Okuma Metni:
┄┄┄┄┄┄┄┄┄┄

Hava aralığı, stator ile rotor arasında bulunan dairesel boşluktur. Hava aralığının motor verimi üzerinde oldukça önemli bir etkisi vardır. Hava aralığının fazla olması kalıcı mıknatısın oluşturduğu manyetik akının etkisinin azalmasına ve buna bağlı olarak motorun ürettiği momentin düşmesine neden olmaktadır.

2.1.4. Pozisyon sensörleri

Pozisyon sensörleri, fırçasız DA motorlarında rotor pozisyonunu belirler ve bir komütasyon kod çözücüsüne lojik kodları gönderir. Bu kodun işlenmesinden sonra, sürücü motorun stator sargısına güç veren yarıiletken anahtarların tetikleme devreleri aktif hale getirilir. Güvenilir pozisyon algılama teknikleri durağan ve hareketli parçalar arasında teması gerektirmez. Pratik temassız algılayıcılar aşağıdaki gibi sınıflandırılabilir [17].

− Optik algılayıcılar

− Relüktans algılayıcıları

− Manyetik alan algılayıcıları

− Kapasitans algılayıcıları

− Zıt EMK algılayıcıları

Bu algılayıcılardan manyetik alan Hall etkili, relüktans ve optik algılayıcılar daha pratiktir ve fırçasız DA motor dizaynında yaygın olarak kullanılır.

┄┄┄┄┄┄┄┄┄┄

Verilen Veriler:
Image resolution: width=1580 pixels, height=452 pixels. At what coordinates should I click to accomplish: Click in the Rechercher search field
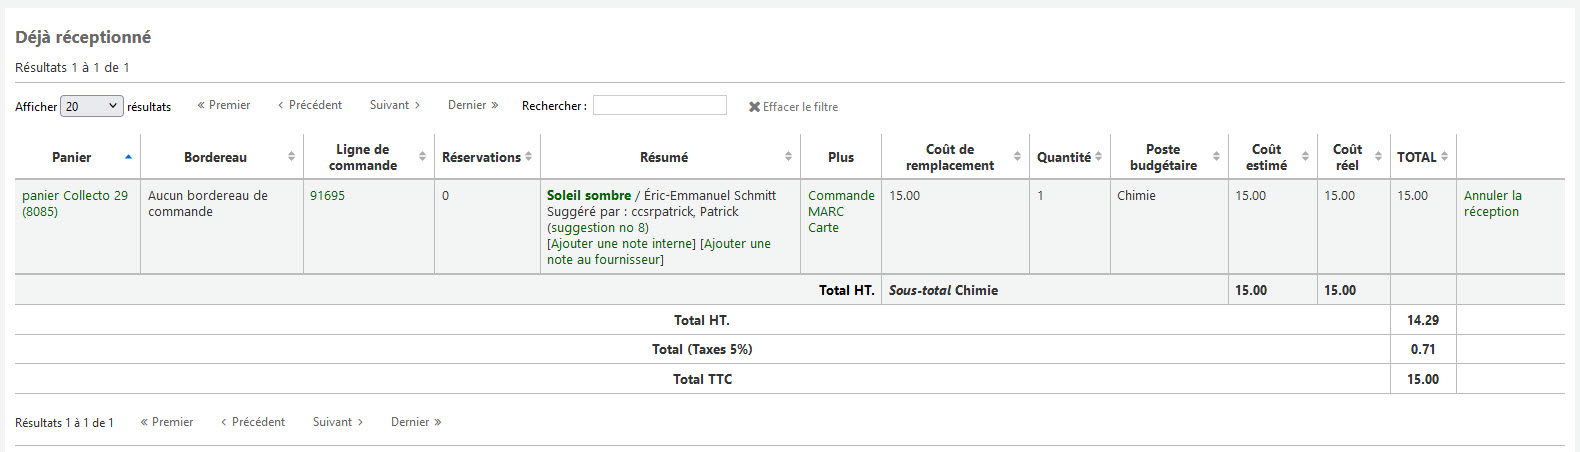[660, 105]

┄┄┄┄┄┄┄┄┄┄

İstenen Görev: Fırçasız DA motorlarının hava aralığını ve pozisyon sensörlerini anlatan okuma metnini son cümlesinden sonra devam ettirin.

Alıştırma Cevabı:
2.1.4.1. Optik algılayıcılar

Optik algılayıcılarda, ışık kaynağı rotor miline tutturulan paternli diske yansıtılır ve fotodiyot ışığın varlığını veya yokluğunu dedekte eder. Hem ışık kaynağı, hem de fotodiyot sabit olarak yerleştirilmiştir. Fotodiyotlarda çıkış sinyali ani olarak yükselme ve düşme eğilimine sahip olduğundan, bu metotta anahtarlama noktaları iyi tanımlanır. Ayrıca çıkış sinyali dc olduğundan bir doğrultma ve filtreleme gerekmez.

Optik algılayıcıların en belirgin dezavantajları ise yüksek maliyetleri ve temiz

(25)

çevrelerde kullanılma zorunluluğudur. Işık kaynağı aniden bozulmaya müsaittir [17].

Bununla birlikte, fotodiyot sinyali çoğu kez zayıftır ve yükseltilme gereksinimi vardır. Fototransistörlerde yükseltme gereksinimi yoktur. Çünkü fototransistörün beyz akımı, transistörün akım kazancıyla yükseltilir. Fototransistörler, fotodiyotlardan çok daha duyarlı olmasına rağmen zayıf frekans tepkimesine sebep olan yüksek birleşme kapasitansına sahiptir. Bu sebeple tepkimesi yavaş ve lineer değildir [21].

2.1.4.2. Relüktans algılayıcıları

Bu metotta sargıları taşıyan durağan kutuplar arasında dönen, rotor miline monte edilmiş dişli bir manyetik tekerlekten yararlanılır. Yüksek frekanslı AC akı manyetik devre etrafında yönlendirilir ve iki dişli teker ve uygun kutup arasındaki hava aralığı relüktansının bir fonksiyonu olan her kutup sargısında indüklenen sinyalin genliği gözlenir. Hava aralığının relüktansı rotorun pozisyonu ile değiştiğinden indüklenen sinyalin genliğinden rotorun yönünün belirlenmesi mümkündür.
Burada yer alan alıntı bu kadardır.